What you will do -> In the data below, which lines hold the word "Forest"? Copy them.

Information provided ->

_ _ _

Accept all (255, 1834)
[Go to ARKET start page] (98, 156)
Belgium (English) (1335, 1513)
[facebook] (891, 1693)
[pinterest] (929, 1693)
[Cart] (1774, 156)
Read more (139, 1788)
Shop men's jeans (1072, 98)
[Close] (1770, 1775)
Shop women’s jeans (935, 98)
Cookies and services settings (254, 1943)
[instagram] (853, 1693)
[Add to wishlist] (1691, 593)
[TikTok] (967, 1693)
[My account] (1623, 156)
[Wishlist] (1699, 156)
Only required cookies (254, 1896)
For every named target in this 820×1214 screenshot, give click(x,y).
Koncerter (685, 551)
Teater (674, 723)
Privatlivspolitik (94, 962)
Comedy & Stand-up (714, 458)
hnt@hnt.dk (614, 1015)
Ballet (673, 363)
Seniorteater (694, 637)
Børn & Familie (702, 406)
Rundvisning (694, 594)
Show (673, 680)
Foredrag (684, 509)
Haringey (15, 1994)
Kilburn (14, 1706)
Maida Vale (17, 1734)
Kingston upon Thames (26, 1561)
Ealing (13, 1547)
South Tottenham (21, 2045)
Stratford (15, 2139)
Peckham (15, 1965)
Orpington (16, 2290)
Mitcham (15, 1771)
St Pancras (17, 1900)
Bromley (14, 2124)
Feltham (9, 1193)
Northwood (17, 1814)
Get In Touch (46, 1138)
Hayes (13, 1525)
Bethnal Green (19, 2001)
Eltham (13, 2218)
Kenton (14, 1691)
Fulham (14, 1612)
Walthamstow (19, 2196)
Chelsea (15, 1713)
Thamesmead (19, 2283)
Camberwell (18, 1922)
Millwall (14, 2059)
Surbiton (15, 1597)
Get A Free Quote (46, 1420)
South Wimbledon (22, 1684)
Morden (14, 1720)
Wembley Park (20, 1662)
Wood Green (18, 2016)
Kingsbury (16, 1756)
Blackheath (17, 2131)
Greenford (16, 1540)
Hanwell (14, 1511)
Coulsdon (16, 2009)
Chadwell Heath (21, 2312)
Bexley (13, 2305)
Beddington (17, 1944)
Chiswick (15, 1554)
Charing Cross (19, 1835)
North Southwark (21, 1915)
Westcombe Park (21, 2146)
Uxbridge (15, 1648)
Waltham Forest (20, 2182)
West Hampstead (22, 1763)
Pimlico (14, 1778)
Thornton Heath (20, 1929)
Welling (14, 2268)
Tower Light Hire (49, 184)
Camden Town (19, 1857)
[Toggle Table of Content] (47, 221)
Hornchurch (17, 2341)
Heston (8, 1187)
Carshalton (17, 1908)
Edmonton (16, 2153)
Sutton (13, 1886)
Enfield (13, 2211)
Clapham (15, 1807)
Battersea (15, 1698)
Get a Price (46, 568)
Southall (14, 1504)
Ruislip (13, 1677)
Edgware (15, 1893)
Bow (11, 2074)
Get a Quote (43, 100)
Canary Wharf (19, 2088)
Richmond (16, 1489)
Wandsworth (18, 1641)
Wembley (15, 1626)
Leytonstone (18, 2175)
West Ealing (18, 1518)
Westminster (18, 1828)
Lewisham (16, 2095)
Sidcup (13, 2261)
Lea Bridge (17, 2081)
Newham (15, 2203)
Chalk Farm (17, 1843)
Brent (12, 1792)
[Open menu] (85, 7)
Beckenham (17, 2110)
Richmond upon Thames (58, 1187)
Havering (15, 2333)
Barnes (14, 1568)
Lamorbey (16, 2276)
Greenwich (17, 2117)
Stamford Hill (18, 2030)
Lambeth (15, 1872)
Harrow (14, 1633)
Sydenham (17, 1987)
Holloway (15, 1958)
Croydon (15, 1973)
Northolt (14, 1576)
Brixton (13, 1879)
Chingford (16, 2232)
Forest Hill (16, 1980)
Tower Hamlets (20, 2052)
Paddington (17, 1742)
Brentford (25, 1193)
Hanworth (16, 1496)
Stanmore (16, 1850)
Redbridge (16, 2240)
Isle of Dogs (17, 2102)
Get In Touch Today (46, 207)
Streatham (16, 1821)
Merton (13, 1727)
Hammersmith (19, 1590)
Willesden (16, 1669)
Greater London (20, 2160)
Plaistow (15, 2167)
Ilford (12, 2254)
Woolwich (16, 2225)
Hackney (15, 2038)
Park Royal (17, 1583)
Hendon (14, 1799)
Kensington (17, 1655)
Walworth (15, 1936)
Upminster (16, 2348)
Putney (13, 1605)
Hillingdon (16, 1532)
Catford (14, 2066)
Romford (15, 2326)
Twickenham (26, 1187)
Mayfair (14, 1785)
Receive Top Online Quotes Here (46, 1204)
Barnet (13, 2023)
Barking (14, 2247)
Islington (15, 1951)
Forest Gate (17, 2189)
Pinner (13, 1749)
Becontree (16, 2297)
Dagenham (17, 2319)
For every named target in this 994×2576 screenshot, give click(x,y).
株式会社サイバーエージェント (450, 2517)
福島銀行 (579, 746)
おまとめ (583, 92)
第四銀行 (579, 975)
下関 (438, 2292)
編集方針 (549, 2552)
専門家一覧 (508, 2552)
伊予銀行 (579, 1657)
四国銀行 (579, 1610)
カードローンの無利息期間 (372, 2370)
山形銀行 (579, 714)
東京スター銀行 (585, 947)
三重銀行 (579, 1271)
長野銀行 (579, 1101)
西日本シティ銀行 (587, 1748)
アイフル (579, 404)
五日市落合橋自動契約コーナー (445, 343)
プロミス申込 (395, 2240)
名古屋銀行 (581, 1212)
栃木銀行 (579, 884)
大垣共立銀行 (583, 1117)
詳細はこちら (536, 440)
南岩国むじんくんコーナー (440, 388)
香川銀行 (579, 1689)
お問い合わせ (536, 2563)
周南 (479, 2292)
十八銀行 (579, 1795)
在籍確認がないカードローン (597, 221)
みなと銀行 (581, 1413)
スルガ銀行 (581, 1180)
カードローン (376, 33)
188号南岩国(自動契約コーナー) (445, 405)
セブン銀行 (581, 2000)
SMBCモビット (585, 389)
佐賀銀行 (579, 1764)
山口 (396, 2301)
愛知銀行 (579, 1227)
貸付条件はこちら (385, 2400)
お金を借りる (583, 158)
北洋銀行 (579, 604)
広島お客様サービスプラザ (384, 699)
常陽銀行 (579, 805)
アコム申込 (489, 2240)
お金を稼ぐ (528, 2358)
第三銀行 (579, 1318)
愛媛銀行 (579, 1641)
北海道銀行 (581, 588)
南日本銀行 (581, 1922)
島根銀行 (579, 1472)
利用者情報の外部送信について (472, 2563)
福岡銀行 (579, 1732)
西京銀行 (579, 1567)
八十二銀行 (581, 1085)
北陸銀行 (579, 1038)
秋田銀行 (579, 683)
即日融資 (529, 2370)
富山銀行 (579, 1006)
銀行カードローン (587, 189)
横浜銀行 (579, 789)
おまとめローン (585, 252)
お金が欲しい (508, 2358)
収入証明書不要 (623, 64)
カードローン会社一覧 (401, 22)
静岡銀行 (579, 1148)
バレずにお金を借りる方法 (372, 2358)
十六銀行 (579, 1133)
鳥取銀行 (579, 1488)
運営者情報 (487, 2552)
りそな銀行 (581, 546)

_ _ _

Exercise solution ->
Waltham Forest (20, 2182)
Forest Hill (16, 1980)
Forest Gate (17, 2189)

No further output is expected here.